With the self-protect system functioning as a result of the threat of the situation, and this is both conscious and sub-conscious, added to by self-criticism and a lack of self-worth that can be evident, there is a state of ‘freeze or fright or flight’ at play. This involves being prepared to run away or fight or express some kind of communication via the face and mouth: shouting, bearing teeth etc. These are very basic instincts and behaviours at play; the so-called old-brain. The self-protect system plays a vital role in our survival but only in short bursts. When there is a persistent state of protect going on, then our health and we suffer in a number of ways. However, there are a number of simple practices that again I would term the skills of well being, which we can adopt each day to gain healthy benefits. This is in essence the antidote to protect and by being able to gain insight into how we think and act, we can use this awareness to learn to regulate our emotions, make choices with clarity, reappraise situations and thoughts and maintain a focus on what we can do to feel well, healthy and live a meaningful life.

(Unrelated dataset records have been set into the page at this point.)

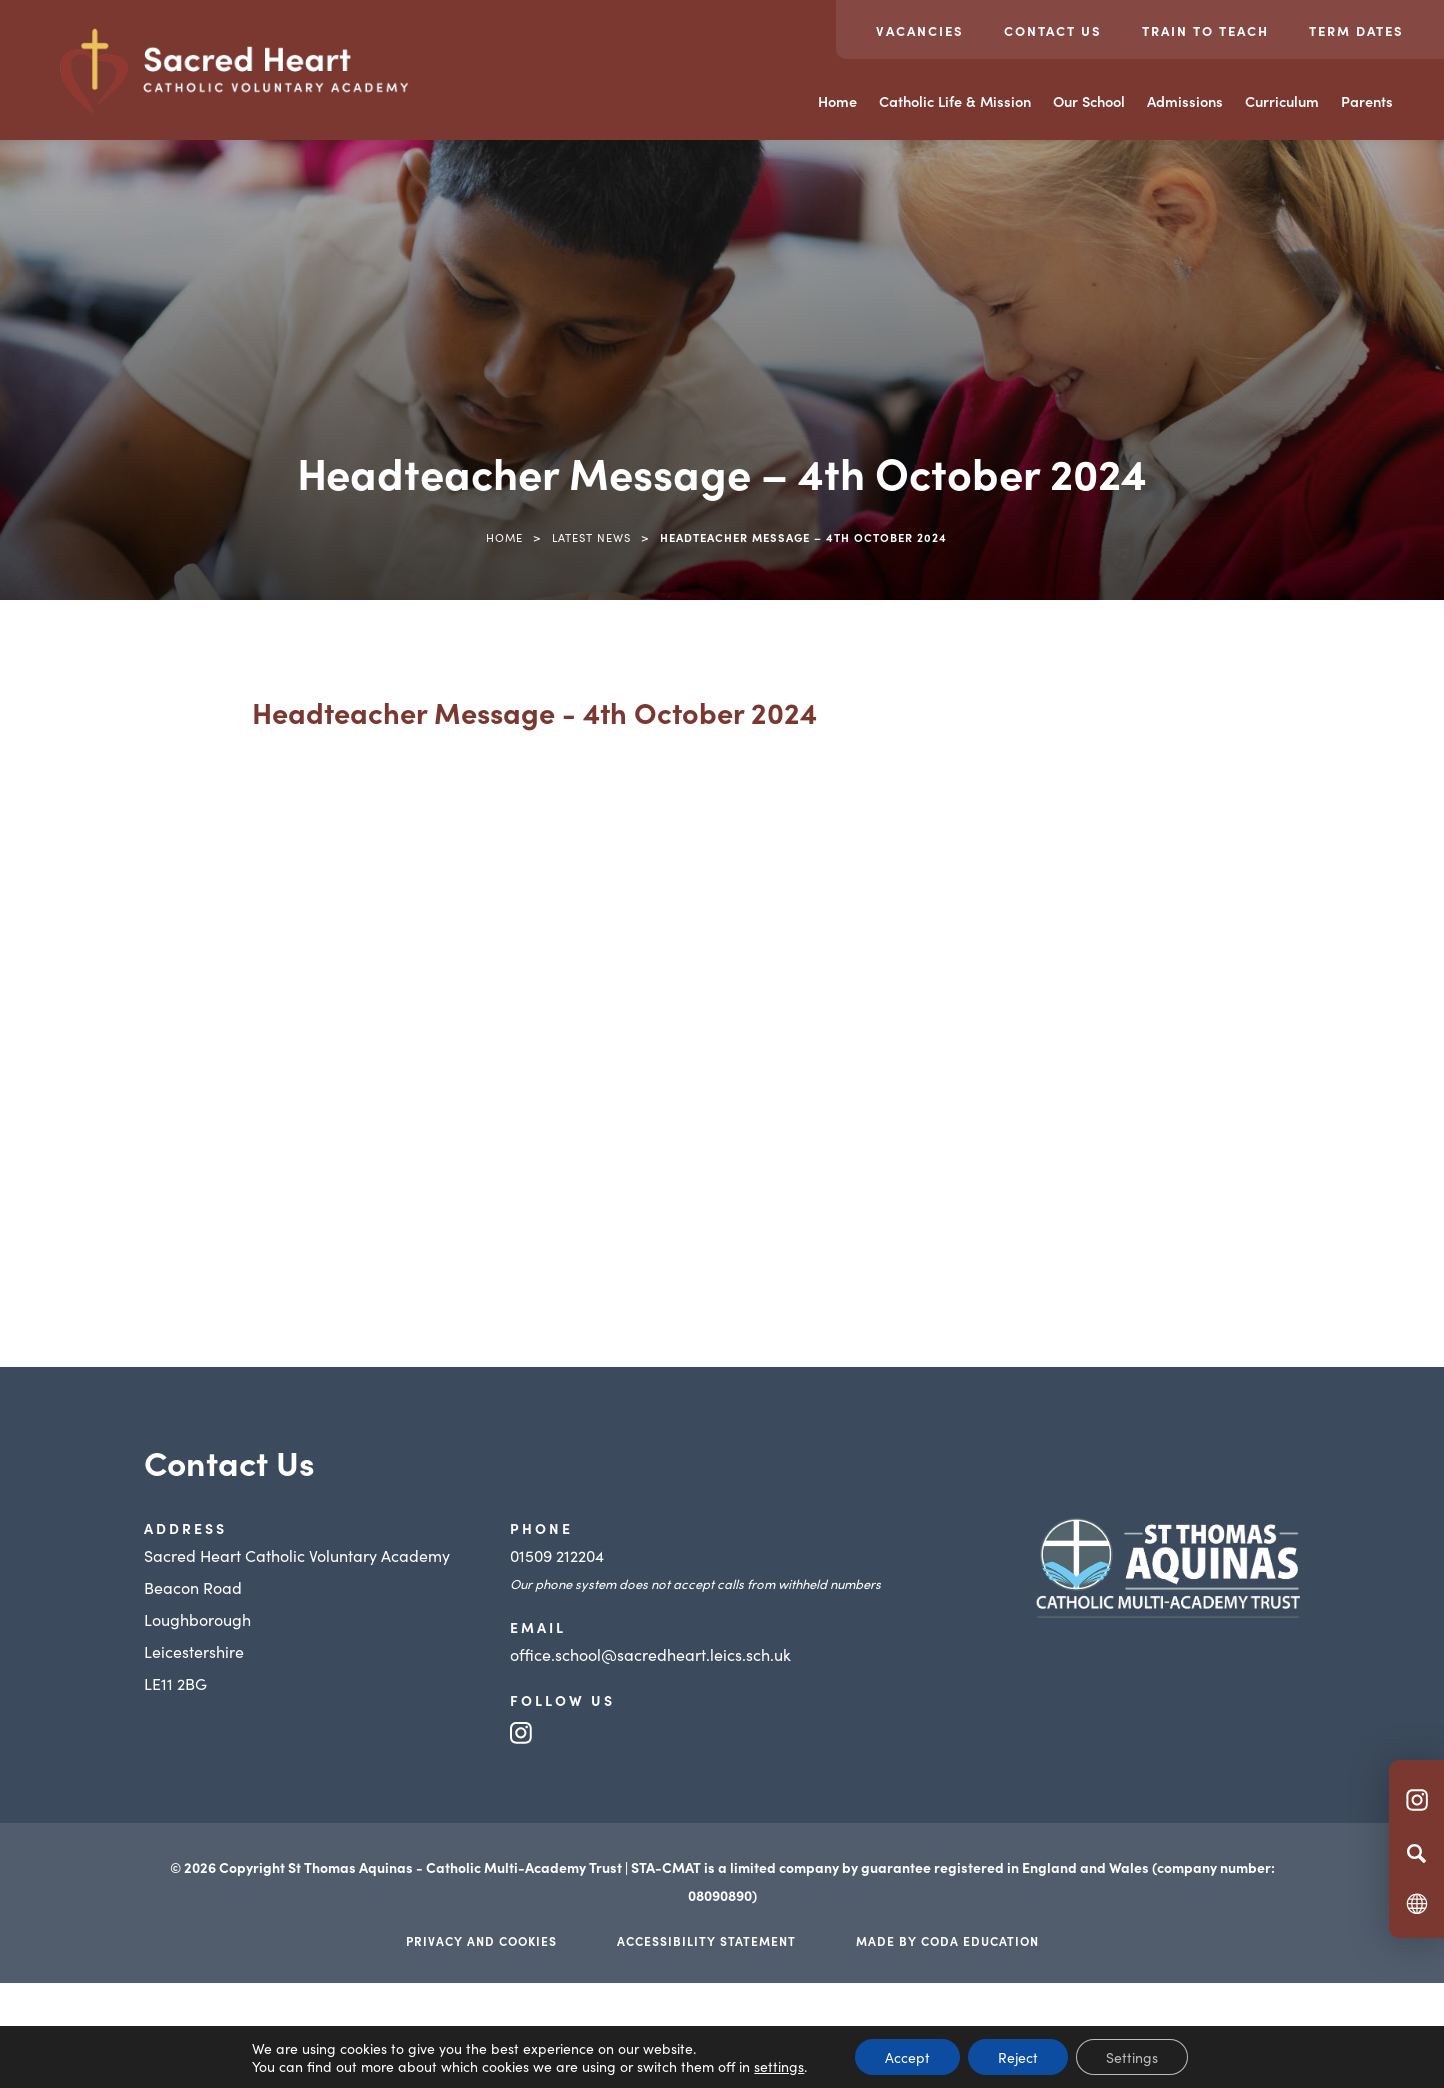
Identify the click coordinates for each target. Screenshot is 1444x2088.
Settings (1132, 2057)
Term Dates (1356, 30)
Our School (1089, 101)
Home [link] (504, 537)
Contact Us (1053, 30)
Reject (1018, 2057)
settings (779, 2066)
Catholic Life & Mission (955, 101)
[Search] (1416, 1853)
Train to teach (1205, 30)
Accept (907, 2057)
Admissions (1185, 101)
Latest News (591, 537)
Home (837, 101)
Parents (1367, 101)
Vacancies (920, 30)
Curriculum (1282, 101)
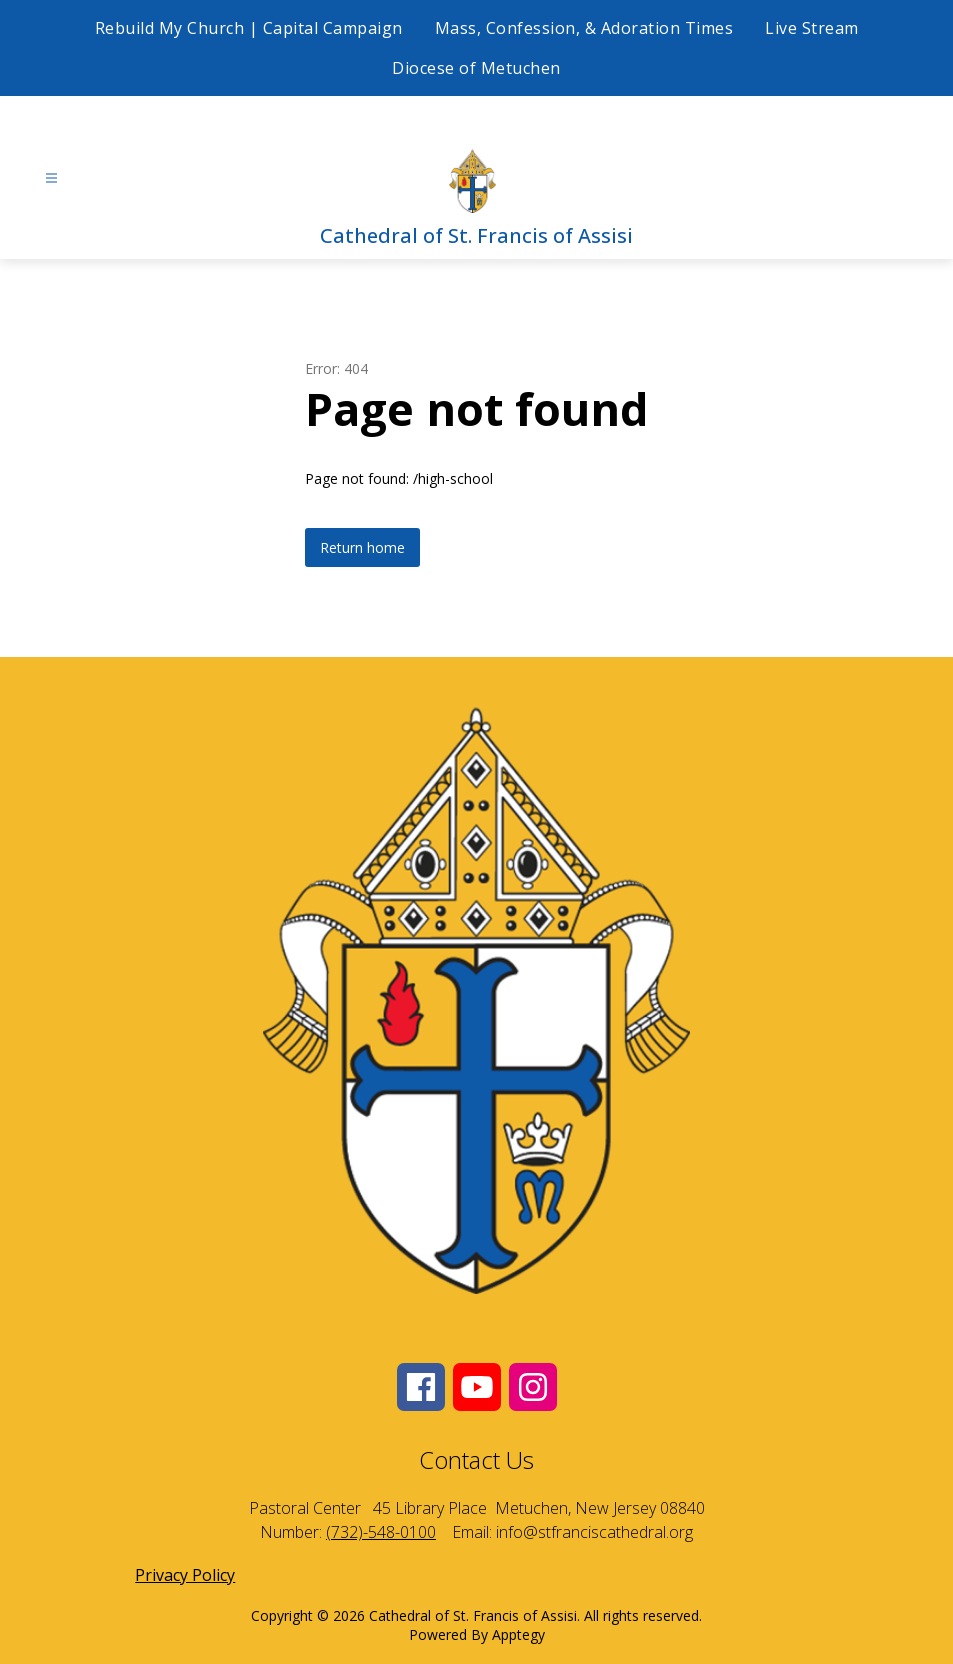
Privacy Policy (185, 1575)
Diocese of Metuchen (476, 68)
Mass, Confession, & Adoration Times (584, 28)
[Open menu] (51, 178)
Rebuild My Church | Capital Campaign (249, 28)
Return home (362, 547)
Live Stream (812, 28)
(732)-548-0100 (381, 1532)
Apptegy (518, 1634)
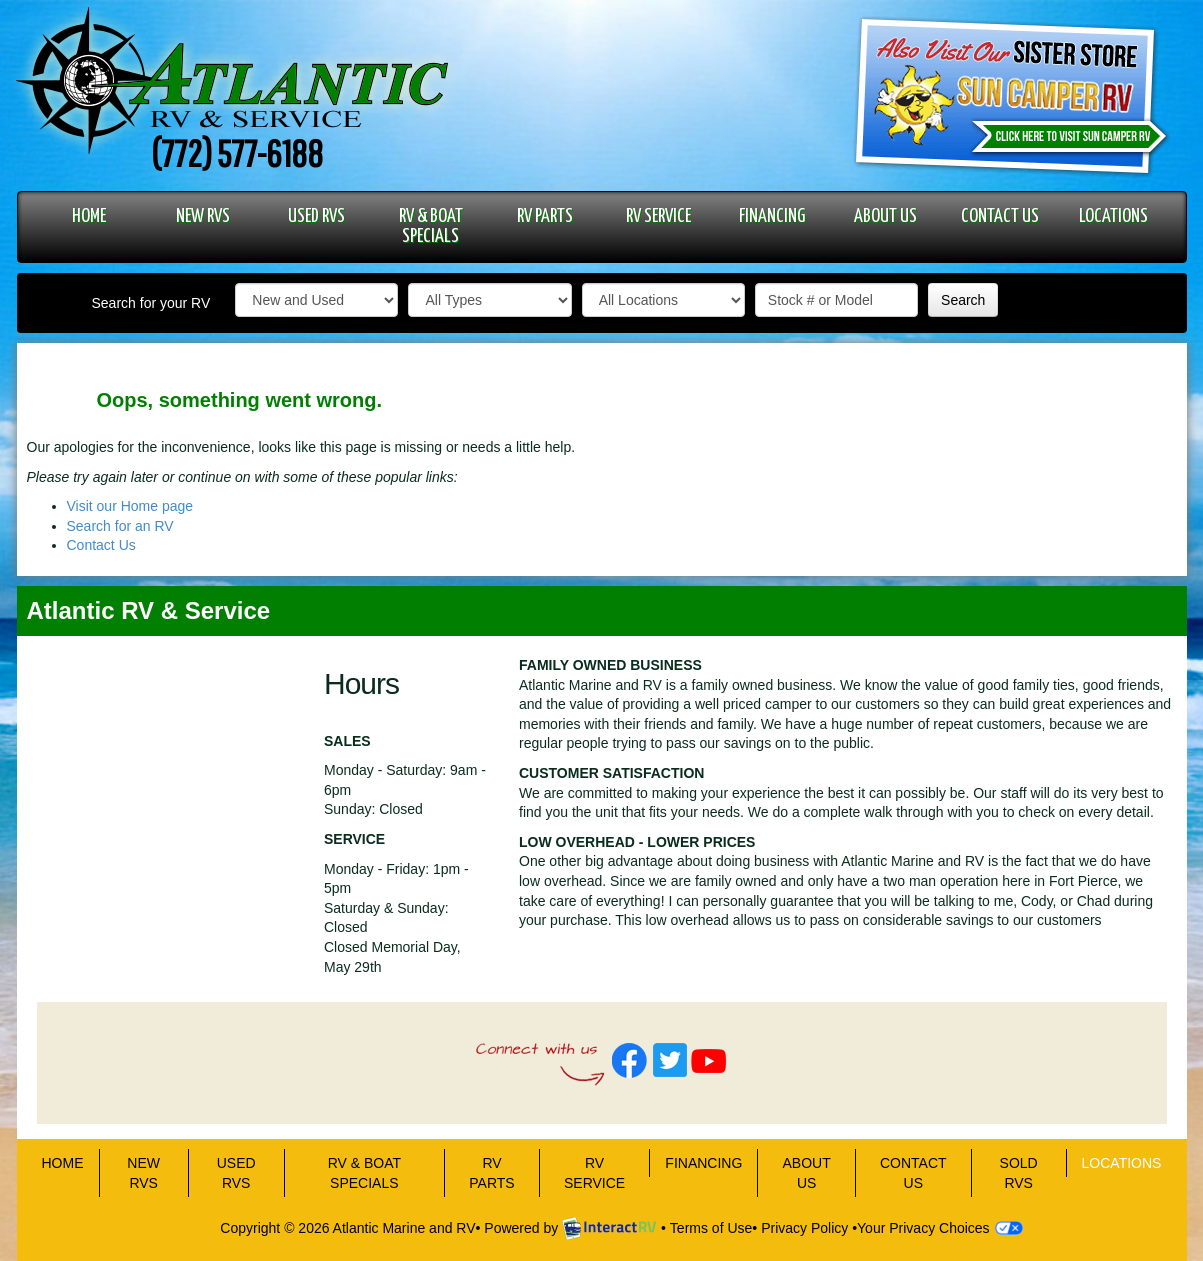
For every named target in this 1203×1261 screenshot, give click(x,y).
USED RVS (316, 216)
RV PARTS (545, 216)
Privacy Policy (804, 1228)
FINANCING (772, 216)
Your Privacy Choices (940, 1228)
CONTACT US (1000, 216)
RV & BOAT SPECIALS (431, 226)
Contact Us (101, 545)
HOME (89, 216)
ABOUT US (885, 216)
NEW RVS (203, 216)
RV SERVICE (658, 216)
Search (963, 300)
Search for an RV (120, 526)
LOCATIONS (1113, 216)
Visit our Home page (130, 506)
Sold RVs (1019, 1173)
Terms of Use (711, 1228)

This blog merely touches on many areas that are relevant to dystonia, chronic pain and some of the important roles of a face. Why do we need a face? We have looked at several important reasons and made relevant to dystonia. There are different and unique causes of suffering endured by people with facial dystonia that we identify and work on transforming with specific training but within a context of understanding and compassion that is at the heart of what we do.